_Written exercise_: Rewrite the material below, changing every "Majonez" to "Mayonnaise" and leaving all else untouched.

_Task input_:
>>>>>

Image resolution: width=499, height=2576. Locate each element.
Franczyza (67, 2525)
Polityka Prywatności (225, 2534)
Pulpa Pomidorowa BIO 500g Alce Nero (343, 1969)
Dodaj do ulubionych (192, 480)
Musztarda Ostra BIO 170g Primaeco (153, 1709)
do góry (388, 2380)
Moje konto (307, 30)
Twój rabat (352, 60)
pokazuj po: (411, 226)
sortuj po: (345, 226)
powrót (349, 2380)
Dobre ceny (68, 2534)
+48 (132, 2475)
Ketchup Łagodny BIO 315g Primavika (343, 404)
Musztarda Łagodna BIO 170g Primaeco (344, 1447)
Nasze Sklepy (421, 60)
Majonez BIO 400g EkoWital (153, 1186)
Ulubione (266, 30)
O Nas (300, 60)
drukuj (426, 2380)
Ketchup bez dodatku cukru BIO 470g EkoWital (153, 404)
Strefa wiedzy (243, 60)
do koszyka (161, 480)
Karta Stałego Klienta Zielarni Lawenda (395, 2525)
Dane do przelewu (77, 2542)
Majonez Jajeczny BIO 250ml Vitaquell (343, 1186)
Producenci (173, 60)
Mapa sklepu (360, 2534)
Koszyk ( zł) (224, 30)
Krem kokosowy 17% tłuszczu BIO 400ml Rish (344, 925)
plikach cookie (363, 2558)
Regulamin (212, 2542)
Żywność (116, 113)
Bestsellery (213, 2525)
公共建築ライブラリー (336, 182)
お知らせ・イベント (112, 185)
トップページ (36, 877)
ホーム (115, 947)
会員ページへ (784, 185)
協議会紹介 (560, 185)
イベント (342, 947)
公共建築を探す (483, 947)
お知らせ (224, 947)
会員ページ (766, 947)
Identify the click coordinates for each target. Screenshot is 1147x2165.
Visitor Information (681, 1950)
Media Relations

<<<<<

_Written response_:
Image resolution: width=499, height=2576. Locate each element.
Franczyza (67, 2525)
Polityka Prywatności (225, 2534)
Pulpa Pomidorowa BIO 500g Alce Nero (343, 1969)
Dodaj do ulubionych (192, 480)
Musztarda Ostra BIO 170g Primaeco (153, 1709)
do góry (388, 2380)
Moje konto (307, 30)
Twój rabat (352, 60)
pokazuj po: (411, 226)
sortuj po: (345, 226)
powrót (349, 2380)
Dobre ceny (68, 2534)
+48 (132, 2475)
Ketchup Łagodny BIO 315g Primavika (343, 404)
Musztarda Łagodna BIO 170g Primaeco (344, 1447)
Nasze Sklepy (421, 60)
Mayonnaise BIO 400g EkoWital (153, 1186)
Ulubione (266, 30)
O Nas (300, 60)
drukuj (426, 2380)
Ketchup bez dodatku cukru BIO 470g EkoWital (153, 404)
Strefa wiedzy (243, 60)
do koszyka (161, 480)
Karta Stałego Klienta Zielarni Lawenda (395, 2525)
Dane do przelewu (77, 2542)
Mayonnaise Jajeczny BIO 250ml Vitaquell (343, 1186)
Producenci (173, 60)
Mapa sklepu (360, 2534)
Koszyk ( zł) (224, 30)
Krem kokosowy 17% tłuszczu BIO 400ml Rish (344, 925)
plikach cookie (363, 2558)
Regulamin (212, 2542)
Żywność (116, 113)
Bestsellery (213, 2525)
公共建築ライブラリー (336, 182)
お知らせ・イベント (112, 185)
トップページ (36, 877)
ホーム (115, 947)
会員ページへ (784, 185)
協議会紹介 (560, 185)
イベント (342, 947)
公共建築を探す (483, 947)
お知らせ (224, 947)
会員ページ (766, 947)
Identify the click coordinates for each target. Screenshot is 1147x2165.
Visitor Information (681, 1950)
Media Relations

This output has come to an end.